Aircraft perverts and alien conspiracy loons have Area 51. But if you’re a petro-nerd and want to feel that same sense of mystery and behind-the-barbed-wire intrigue, you have to go somewhere else – car test tracks.
I love a car test track. Or at least, I love peering at them on Google Maps. From my kitchen table I can fly over Volvo’s huge Hällered development centre, an hour from Gothenburg and so deep into the countryside even the Street View car seems to have given up many kilometres from the entrance. Maybe next I can zoom in on the densely packed tracks of BMW’s lesser-spotted Miramas test centre, an hour west of Aix-en-Provence. It’s 1000km from the mothership in Munich, but its pleasant climate allows year-round testing of M4s and X5s. And indeed Morgans, which are permitted to use the place under the terms of the company’s engine supply deal, reportedly causing a queue of German engineers clamouring to have a go in the cars every time they’re in town.

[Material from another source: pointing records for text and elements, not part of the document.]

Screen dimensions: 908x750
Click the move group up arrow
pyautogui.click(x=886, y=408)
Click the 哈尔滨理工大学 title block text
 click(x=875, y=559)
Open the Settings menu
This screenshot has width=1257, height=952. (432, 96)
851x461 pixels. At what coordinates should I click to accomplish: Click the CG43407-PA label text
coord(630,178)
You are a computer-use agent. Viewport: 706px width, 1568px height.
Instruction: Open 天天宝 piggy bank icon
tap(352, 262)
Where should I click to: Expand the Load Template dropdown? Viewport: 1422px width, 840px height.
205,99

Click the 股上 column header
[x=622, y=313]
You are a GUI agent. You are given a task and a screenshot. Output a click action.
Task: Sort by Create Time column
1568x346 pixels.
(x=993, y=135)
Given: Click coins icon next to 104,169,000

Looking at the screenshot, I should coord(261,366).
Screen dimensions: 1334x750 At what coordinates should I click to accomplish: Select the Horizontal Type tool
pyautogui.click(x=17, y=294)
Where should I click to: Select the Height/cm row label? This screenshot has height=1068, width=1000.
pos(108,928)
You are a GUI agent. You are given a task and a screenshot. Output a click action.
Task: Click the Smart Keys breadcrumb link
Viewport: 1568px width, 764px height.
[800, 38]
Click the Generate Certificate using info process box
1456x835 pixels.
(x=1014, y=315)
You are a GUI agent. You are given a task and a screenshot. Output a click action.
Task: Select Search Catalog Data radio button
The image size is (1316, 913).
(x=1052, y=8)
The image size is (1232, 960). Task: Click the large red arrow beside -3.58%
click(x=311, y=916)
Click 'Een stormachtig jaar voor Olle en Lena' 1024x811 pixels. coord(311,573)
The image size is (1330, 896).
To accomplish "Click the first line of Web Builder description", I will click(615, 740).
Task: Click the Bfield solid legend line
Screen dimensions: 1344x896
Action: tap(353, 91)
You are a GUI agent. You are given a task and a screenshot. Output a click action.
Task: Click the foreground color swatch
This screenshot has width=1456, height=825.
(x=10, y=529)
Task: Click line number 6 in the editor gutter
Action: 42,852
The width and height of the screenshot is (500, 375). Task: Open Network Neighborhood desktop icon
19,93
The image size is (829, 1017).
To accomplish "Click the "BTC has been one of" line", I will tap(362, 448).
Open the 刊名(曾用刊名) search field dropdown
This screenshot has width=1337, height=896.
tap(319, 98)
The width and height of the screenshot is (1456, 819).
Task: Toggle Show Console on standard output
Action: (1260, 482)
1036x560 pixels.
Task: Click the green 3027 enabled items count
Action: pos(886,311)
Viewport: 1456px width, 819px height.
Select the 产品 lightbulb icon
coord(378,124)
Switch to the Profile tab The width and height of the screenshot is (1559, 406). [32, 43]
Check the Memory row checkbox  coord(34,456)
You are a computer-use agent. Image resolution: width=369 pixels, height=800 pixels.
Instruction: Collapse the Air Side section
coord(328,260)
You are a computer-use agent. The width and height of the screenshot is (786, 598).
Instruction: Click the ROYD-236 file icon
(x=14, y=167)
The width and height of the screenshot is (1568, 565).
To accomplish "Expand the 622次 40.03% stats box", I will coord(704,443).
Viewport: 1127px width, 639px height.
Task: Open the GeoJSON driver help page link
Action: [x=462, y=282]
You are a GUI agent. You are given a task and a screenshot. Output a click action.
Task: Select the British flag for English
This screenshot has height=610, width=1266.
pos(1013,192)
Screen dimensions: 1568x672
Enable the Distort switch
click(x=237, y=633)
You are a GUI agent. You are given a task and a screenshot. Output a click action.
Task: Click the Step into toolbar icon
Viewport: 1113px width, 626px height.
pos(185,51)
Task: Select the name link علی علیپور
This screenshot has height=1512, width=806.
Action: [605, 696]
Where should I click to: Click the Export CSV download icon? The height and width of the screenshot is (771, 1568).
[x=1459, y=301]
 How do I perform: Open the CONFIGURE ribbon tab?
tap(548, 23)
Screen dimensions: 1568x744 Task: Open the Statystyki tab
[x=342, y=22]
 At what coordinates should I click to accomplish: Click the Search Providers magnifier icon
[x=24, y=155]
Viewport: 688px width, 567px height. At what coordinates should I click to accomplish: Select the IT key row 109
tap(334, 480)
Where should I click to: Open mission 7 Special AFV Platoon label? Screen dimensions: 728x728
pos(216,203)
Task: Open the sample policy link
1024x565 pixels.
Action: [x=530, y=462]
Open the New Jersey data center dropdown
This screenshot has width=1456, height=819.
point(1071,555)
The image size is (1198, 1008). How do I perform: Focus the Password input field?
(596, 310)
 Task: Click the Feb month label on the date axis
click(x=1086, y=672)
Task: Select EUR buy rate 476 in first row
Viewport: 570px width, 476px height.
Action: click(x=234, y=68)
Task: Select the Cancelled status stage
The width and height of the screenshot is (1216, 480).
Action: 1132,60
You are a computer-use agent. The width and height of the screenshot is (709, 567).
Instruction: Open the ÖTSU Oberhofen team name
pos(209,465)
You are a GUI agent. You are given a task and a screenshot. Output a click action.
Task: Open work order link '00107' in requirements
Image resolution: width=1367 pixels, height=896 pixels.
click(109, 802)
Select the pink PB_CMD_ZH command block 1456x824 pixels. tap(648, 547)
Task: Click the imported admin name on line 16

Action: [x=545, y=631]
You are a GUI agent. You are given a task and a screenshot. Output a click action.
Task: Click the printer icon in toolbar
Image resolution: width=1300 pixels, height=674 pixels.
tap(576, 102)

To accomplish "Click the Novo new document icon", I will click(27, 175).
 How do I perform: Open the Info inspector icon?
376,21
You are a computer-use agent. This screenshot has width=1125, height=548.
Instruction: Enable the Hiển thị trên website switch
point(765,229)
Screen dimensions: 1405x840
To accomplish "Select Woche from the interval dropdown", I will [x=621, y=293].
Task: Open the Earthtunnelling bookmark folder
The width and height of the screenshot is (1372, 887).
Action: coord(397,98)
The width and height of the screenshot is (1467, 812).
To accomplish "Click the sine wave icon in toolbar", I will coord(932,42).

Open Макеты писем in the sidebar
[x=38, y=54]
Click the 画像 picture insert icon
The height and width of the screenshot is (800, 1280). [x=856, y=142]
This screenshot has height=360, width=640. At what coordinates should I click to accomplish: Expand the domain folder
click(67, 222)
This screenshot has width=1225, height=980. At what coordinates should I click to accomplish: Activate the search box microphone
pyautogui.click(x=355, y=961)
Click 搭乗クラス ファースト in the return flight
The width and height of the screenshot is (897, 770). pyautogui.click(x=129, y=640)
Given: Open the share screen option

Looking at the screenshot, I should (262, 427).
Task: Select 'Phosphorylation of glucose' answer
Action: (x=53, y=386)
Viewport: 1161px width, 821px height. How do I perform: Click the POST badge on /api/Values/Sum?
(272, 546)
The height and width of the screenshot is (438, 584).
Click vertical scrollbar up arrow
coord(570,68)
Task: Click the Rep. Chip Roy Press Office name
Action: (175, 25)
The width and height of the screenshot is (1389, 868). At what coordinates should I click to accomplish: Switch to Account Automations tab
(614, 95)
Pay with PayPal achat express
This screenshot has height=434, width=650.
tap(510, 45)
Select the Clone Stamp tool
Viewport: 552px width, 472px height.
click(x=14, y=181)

Maybe then I’ll take an aerial gander at the mind-bogglingly massive General Motors proving ground in Milford, Michigan, a 4000 acre site that last year celebrated its 100th birthday and boasts almost 150 miles of roads as well as its own fire service and medical centre.
Obviously you can’t see anything very secret or interesting from a zoomed in Google satellite photo. But, sadly, you can’t see much that’s secret or interesting if you’re on the ground either because, unsurprisingly, most car company test tracks are really, really secure.